Task objective: Transcribe exactly each line of the entries, from the opening line to the line with "500x1083 pixels.", with both of those lines included.

Excerpted data:
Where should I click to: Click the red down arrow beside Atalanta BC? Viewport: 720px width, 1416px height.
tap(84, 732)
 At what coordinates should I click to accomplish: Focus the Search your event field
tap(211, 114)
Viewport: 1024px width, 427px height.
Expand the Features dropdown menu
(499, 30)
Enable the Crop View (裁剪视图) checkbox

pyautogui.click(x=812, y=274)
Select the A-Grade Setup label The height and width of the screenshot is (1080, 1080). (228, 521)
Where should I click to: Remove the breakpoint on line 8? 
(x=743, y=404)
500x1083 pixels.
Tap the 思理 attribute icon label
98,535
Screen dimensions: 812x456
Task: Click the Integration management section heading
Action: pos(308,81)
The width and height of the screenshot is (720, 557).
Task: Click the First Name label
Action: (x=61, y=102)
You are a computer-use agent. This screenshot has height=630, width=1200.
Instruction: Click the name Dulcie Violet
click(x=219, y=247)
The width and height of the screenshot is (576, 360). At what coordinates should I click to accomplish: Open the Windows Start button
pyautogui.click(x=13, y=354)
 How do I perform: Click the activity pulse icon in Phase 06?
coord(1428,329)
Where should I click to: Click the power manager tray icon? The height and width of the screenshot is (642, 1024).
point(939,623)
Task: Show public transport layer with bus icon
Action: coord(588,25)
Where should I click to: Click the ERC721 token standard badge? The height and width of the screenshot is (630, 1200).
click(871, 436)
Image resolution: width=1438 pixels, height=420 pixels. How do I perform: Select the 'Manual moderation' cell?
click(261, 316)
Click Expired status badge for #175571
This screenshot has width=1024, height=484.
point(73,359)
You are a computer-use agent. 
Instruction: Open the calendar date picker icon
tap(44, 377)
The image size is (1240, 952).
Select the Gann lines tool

Answer section:
Where should I click to: Click the red down arrow beside Atalanta BC? Viewport: 720px width, 1416px height.
tap(84, 732)
 At what coordinates should I click to accomplish: Focus the Search your event field
tap(211, 114)
Viewport: 1024px width, 427px height.
Expand the Features dropdown menu
(499, 30)
Enable the Crop View (裁剪视图) checkbox

pyautogui.click(x=812, y=274)
Select the A-Grade Setup label The height and width of the screenshot is (1080, 1080). (228, 521)
Where should I click to: Remove the breakpoint on line 8? 
(x=743, y=404)
500x1083 pixels.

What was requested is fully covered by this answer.